■ Task directions:
Write out, word for word, every line in the data below from the one containing "[Facebook] (160, 55)" to the one containing "Mike Henry (175, 988)", both of them included.

■ Stored data:
++++++++++
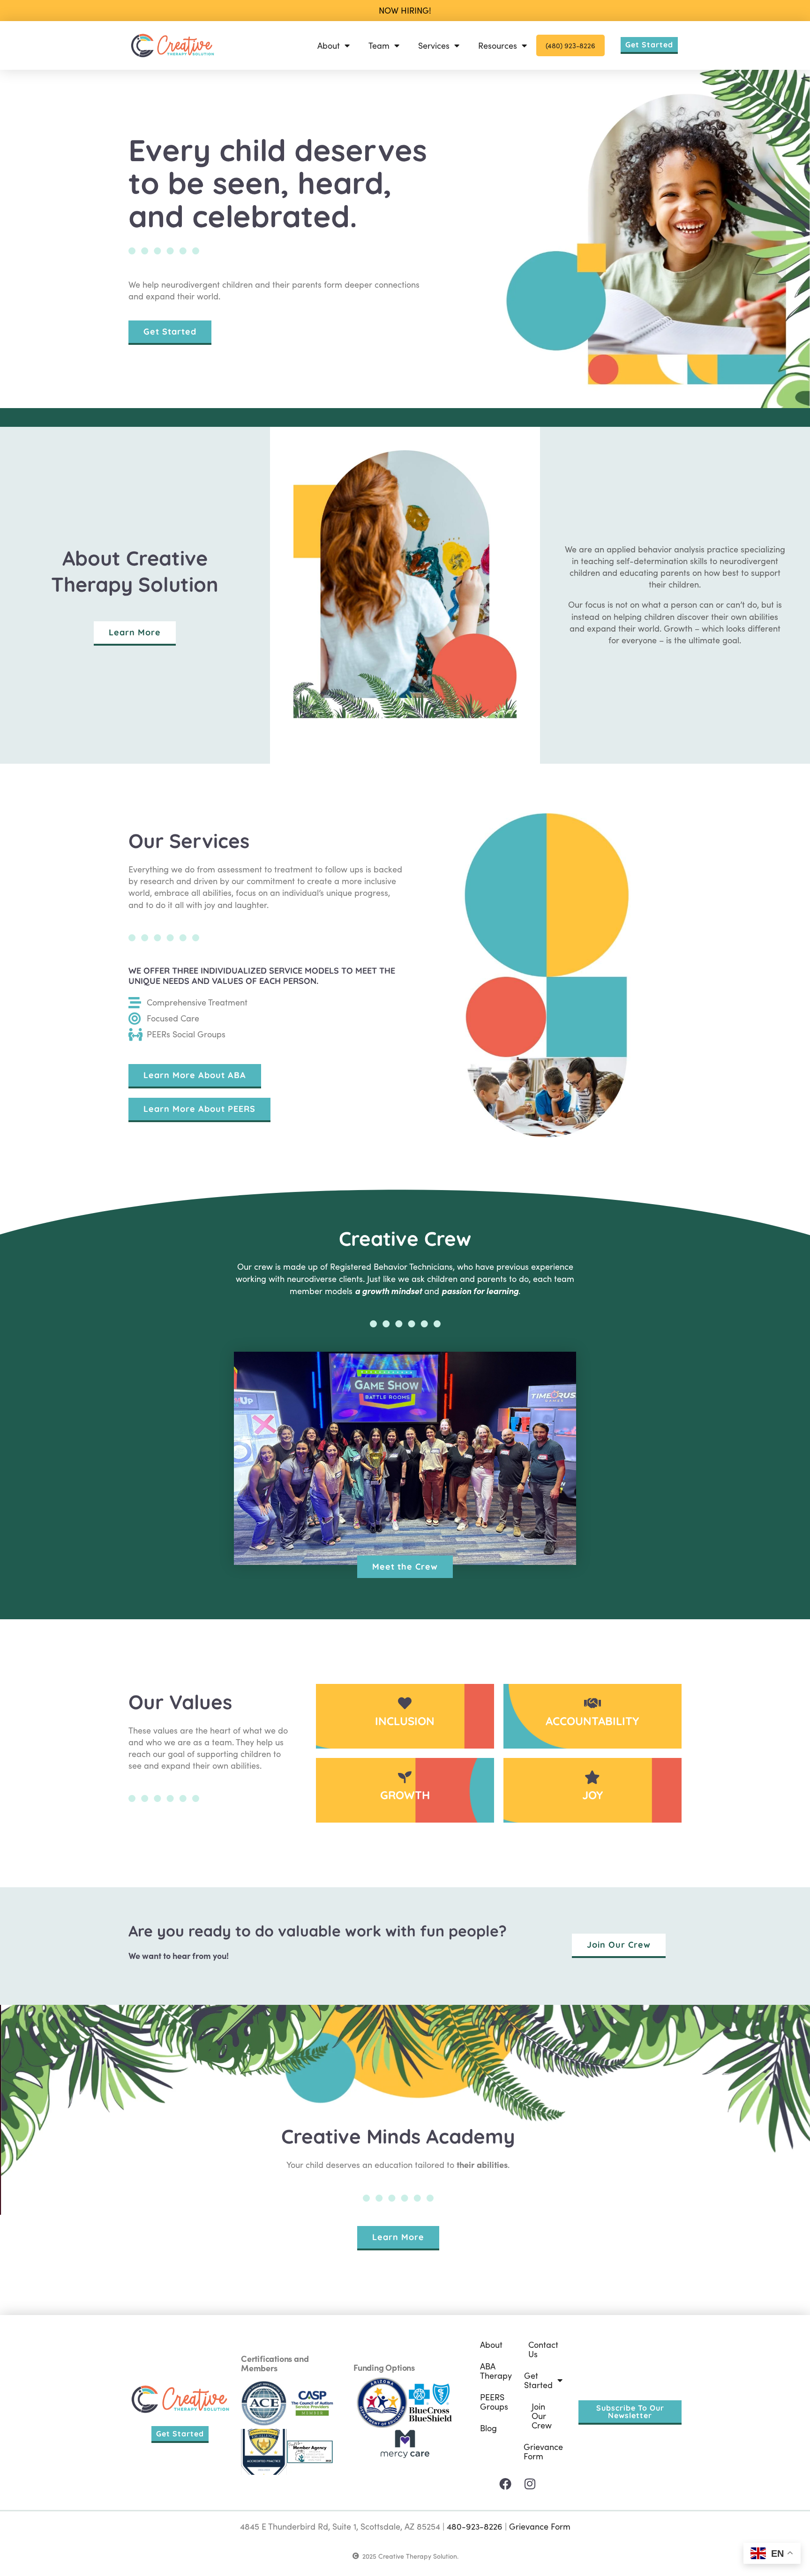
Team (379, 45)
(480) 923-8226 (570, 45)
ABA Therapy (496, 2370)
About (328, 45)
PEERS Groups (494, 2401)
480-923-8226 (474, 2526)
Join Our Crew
++++++++++
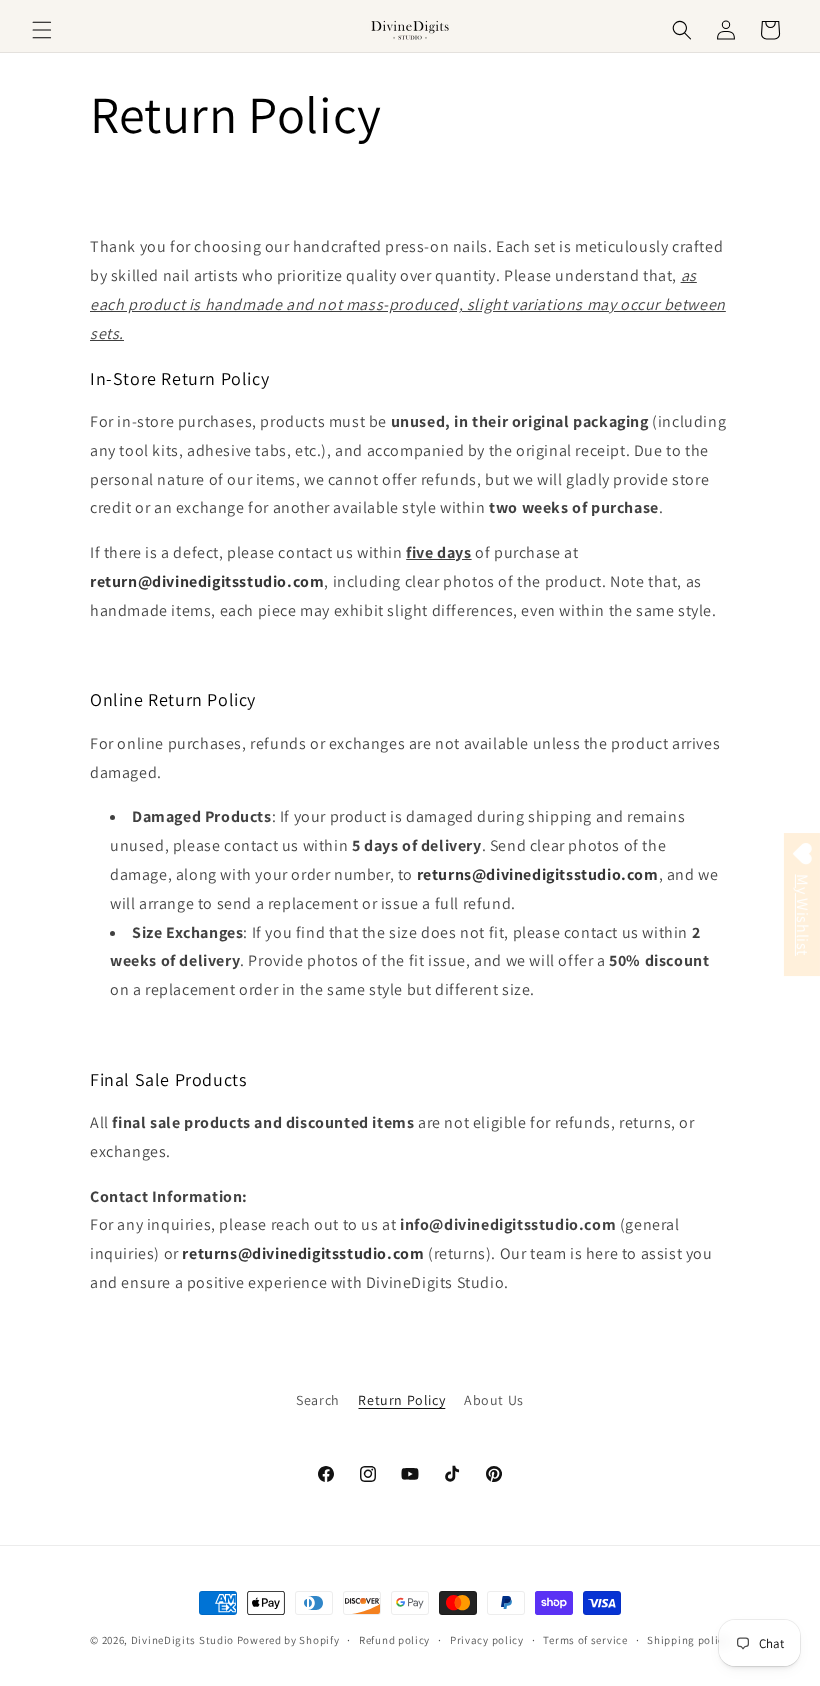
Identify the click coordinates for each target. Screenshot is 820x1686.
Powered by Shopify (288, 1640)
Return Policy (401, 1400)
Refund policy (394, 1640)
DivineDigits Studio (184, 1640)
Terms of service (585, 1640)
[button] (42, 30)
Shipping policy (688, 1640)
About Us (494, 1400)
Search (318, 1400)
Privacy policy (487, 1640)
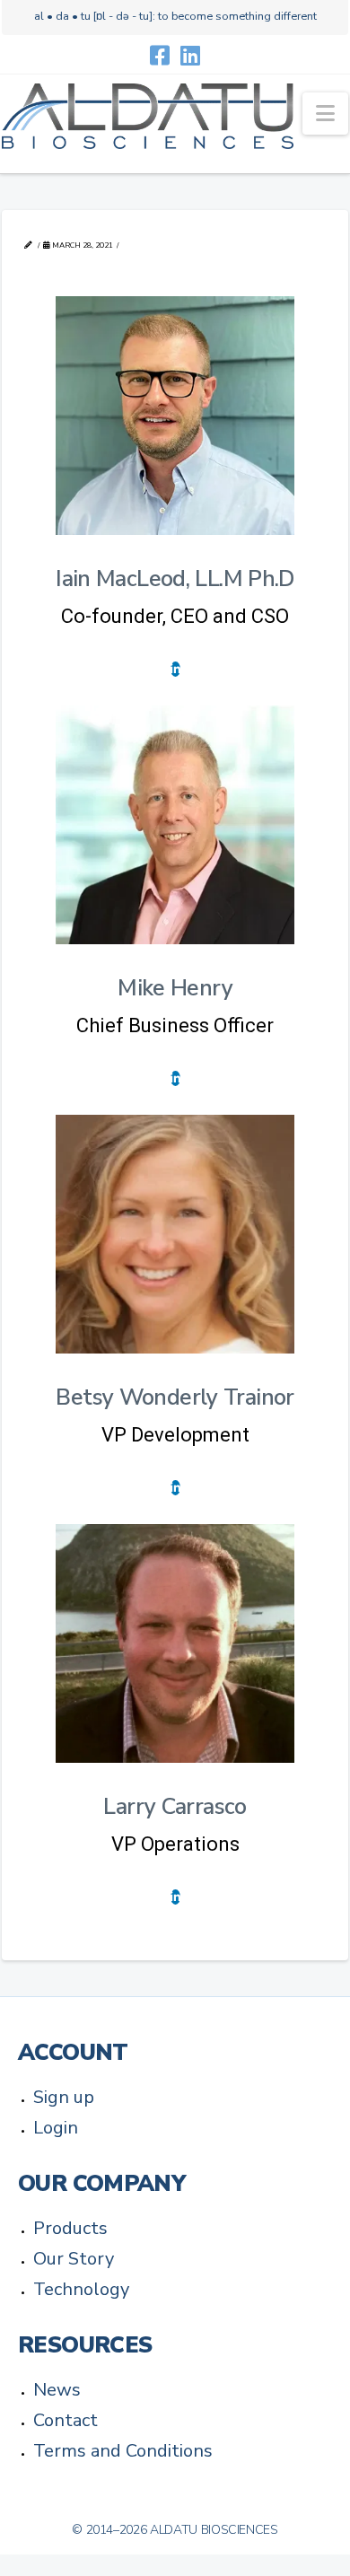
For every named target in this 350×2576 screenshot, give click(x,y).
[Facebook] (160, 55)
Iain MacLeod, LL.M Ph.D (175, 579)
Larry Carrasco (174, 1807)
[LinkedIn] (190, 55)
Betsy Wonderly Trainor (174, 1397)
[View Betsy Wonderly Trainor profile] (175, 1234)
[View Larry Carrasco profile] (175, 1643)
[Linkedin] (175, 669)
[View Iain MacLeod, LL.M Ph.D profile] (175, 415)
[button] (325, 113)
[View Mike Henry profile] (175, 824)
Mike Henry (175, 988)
++++++++++
■ The completed task:
[Facebook] (160, 55)
Iain MacLeod, LL.M Ph.D (175, 579)
Larry Carrasco (174, 1807)
[LinkedIn] (190, 55)
Betsy Wonderly Trainor (174, 1397)
[View Betsy Wonderly Trainor profile] (175, 1234)
[View Larry Carrasco profile] (175, 1643)
[Linkedin] (175, 669)
[View Iain MacLeod, LL.M Ph.D profile] (175, 415)
[button] (325, 113)
[View Mike Henry profile] (175, 824)
Mike Henry (175, 988)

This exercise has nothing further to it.